Set up, Equipment & Software to Live Stream

  • Recommended equipment
    • Essentials
    • Lighting options — Great to have
    • Optional
  • Equipment to avoid

Recommended equipment

Essentials

Blue Snowball iCE USB Mic

Most people don’t realize that good audio quality is MORE important than good video quality. Poor audio can cause people to stop watching, whereas most people are willing to tolerate moderate quality video.

Logitech C922x Pro Stream Webcam
Use a rubber band to attach the webcam to the mic stand. Being lightweight, the webcam will sit just fine in an overhead view. The angle of the webcam can be adjusted without having to move its position.

Amazon Basics Tripod Boom Microphone Stand
An inexpensive stand that allows for tons of flexibility,  as well as an overhead view that is stable and easy to adjust in any direction or angle.

Blue Painter’s Tape
Use tape to mark the position of your chair in relation to the set up. Make sure you are sitting in a chair with no wheels so you can mark the position of the chair.

Watch How to Set up a Live Stream Art Demo and learn how to set up your live stream equipment.

Watch OBS Studio Tutorial for Art Demos and learn about how to set up the software for a live stream.

Lighting options — Great to have

Genaray MonoBright Daylight LED 750

(use with the Neewer soft umbrellas & the Impact Light stand)
Even lighting that is color corrected is a gigantic hassle without a daylight lamp. This lamp is well worth the peace of mind that your lighting will be consistent and even.

Neewer 2 Pack 33″/84cm White Translucent Soft Umbrellas

(use with the Genaray MonoBright & Impact light stand)
Attaching a lighting umbrella to your daylight lamp ensures that the lighting will be even, soft and diffused.

Impact Heavy-Duty Light Stand (Black, 9.5′)

(use with the Genaray MonoBright & Neewer soft umbrellas)
Mount your daylight lamp to this stand.

YICOE Softbox Lighting Kit
Soft box allows for diffused light that spreads evenly. Comes with remotes that have settings for warmth and brightness.

Optional

2nd Computer Monitor
Not required, but really helps when you have OBS, YouTube, and other windows open simultaneously.

Equipment to avoid

DSLR Camera
Overkill & is much heavier than a webcam, which limits your options for how you can position it. A DSLR really requires a very large, high end tripod to allow for flexibility of camera angles while keeping the DSLR securely mounted.

Octopus Tripod
Appears very flexible, but is impossible to get into a stable position that you can replicate consistently, making it very inefficient and unpredictable.

Smart phone
Battery power is a problem, tough to adjust camera
angle because you have to reposition the entire phone, not easy to connect to OBS: requires an app you have to pay for, plus a plugin that you have to install into OBS.

GoPro
Tripod is very too short.
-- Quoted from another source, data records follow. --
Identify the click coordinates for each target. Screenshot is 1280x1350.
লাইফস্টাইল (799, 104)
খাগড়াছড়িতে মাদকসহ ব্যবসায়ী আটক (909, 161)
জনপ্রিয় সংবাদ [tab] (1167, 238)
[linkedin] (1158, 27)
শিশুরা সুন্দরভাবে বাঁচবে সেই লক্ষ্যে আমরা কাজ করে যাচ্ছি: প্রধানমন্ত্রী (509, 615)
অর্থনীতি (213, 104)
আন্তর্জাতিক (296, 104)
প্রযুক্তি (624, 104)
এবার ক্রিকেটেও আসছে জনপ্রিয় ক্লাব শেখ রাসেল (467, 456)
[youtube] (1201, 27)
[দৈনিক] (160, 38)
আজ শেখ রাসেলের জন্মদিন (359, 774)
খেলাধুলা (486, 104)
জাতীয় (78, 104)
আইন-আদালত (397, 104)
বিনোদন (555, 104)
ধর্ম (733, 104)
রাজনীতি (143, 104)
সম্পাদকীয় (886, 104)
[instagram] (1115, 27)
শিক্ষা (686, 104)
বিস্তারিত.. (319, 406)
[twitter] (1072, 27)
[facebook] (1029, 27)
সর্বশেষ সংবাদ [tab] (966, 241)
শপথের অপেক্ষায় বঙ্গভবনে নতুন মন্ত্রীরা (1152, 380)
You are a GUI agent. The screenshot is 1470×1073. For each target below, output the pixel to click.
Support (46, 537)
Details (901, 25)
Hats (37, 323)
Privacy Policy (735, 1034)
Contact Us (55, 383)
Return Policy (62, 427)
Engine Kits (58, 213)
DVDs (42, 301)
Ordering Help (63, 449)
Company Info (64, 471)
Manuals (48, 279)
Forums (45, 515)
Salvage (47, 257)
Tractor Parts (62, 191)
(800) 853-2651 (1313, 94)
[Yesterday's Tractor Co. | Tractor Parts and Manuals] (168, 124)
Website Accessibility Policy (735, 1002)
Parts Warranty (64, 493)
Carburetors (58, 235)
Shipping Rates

GoPros have a wide angle lens, which creates a fisheye effect, so your videos will have lot of distortion, making it tough to see accurately.  The closer you get to an object, the greater the distortion.GoPros are make for fast action, they are not effective as stationary cameras.

IPEVO Document Camera
Very limited in terms of accommodating  doing art demos where the project is large to small. Not much flexibility in terms of adjusting angles on the demo area.

Easel
Camera angle is impossible with you standing in front of the easel. Either you draw in a position that is unnatural to accommodate the camera angle, or you draw naturally with a poor camera angle, neither option is good!

Cell Phone Holder, BENKS Universal Flexible
Very unstable, moves extremely easily at the slightest touch or movement. Especially problematic if it’s attached to your table; any slight movement you make during the demo creates shaky camera movements during your video.

C Stand
Overkill & really expensive. (~$120) A C-stand is for pro video shoots for holding very heavy equipment. You CAN use it, but why spend that amount of $ when you can get a mic stand that is better and 1/3 the price?